> **DOCUMENT SEGMENT**

════════════════════

This issue leads me to the second point that that I think is highlighted by Geddes’ efforts to relate science and its contexts: how changes in history of science scholarship have altered our view of science and the nature of scientific activity. The shift (charted on this blog) towards seeing the context of scientific activity as including almost everything but philosophical ideas has had a range of impacts on history of science. To be sure, we’ve now got a better sense of how the material culture of science, for example, has helped shape various aspects of its identity. However, we’ve also reached the point where we don’t automatically see thinking and reflection as a driving force behind scientific practices and theorising (see Jim Endersby’s recent book on Joseph Hooker for a good example of this point). The point here is that even for those historians who acknowledge that scientists engaged in philosophical debate, the conclusion is seldom that those discussions actually had much impact on how science has actually been done. However, for Geddes and others like him, it was obvious that they should position themselves in terms of the bigger intellectual picture. Indeed, an understanding of the history of science was an essential part of scientific activity.

════════════════════

> **RECORDS SHOWN**
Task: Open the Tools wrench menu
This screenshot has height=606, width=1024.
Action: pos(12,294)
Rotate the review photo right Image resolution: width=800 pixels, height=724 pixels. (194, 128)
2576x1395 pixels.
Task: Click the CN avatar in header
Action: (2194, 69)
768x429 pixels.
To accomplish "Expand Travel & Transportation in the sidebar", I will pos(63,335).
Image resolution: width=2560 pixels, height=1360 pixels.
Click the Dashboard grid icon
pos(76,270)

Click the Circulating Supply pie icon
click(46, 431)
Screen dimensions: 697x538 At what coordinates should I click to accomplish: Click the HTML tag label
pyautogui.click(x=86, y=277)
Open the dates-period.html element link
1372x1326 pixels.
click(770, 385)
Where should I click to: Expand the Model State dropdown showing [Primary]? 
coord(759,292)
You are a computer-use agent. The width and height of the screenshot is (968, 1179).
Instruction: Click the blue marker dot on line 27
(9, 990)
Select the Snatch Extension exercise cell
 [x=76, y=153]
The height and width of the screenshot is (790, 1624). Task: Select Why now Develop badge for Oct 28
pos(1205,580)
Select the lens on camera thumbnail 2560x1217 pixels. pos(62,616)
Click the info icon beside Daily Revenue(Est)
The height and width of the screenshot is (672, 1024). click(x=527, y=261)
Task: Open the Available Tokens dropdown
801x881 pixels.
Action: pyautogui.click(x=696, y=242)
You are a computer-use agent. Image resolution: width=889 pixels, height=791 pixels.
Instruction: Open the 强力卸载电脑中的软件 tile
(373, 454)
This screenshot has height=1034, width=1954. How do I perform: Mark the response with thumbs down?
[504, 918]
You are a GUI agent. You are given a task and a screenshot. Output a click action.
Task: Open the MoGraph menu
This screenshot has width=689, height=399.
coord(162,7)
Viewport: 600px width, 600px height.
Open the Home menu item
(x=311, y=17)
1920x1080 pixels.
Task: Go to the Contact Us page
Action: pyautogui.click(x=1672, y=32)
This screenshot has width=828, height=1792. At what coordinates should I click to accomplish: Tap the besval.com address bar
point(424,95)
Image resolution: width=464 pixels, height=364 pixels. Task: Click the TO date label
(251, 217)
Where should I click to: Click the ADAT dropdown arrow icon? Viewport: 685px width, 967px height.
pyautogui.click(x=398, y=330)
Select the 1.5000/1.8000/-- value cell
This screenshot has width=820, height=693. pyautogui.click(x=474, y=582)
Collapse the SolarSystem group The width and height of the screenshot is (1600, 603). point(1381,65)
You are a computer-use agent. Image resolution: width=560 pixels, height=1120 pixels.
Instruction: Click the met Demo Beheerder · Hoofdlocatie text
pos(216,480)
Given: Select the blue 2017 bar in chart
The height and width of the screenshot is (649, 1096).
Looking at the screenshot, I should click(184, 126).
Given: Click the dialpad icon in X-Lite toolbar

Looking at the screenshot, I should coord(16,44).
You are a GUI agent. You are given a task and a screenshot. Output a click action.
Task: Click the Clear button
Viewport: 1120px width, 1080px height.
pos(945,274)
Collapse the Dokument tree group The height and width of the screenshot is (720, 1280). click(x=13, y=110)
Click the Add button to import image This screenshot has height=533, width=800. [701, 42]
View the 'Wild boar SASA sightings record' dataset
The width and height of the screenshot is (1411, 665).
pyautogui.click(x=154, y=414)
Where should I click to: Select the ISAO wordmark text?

════════════════════

> **TO BE DONE**
1. Name every person mentioned in the passage on history of science scholarship.
2. In one to three sentences, explain what the passage on history of science scholarship says has led historians to stop automatically seeing thinking and reflection as a driving force behind scientific practice.
3. Resume the passage on Geddes and history of science scholarship from its last sentence.
The items can be left aside.

> **ANSWERS TO THE TASKS**
1. Geddes, Jim Endersby, Joseph Hooker

2. History of science scholarship has shifted toward treating the context of scientific activity as including almost everything except philosophical ideas. One result of that shift is that historians no longer automatically see thinking and reflection as driving scientific practices and theorizing.

3.
Now, I don’t have a tidy conclusion with respect to the question of when exactly this separation between science and history of science took place—though I do think that much of what Steve Fuller wrote about these kinds of issues in Thomas Kuhn: A Philosophical History for Our Times rings true. However, I do think that the question is particularly important for a number of reasons. First, it would seem strange if historians weren’t interested in the history of their own field. Second, as I’ve mentioned, the answer to the question has important implications for how we write history of science. Finally, though, the question seems to relate to a bigger question about the purpose of history of science. If history of science was once an important part of science then what does that say about the discipline now? Indeed, can the answer to that question be used as part of a case for returning history of science to scientific debate? As I’ve said, I don’t have a tidy conclusion to present on this issue but it seems worth raising the question.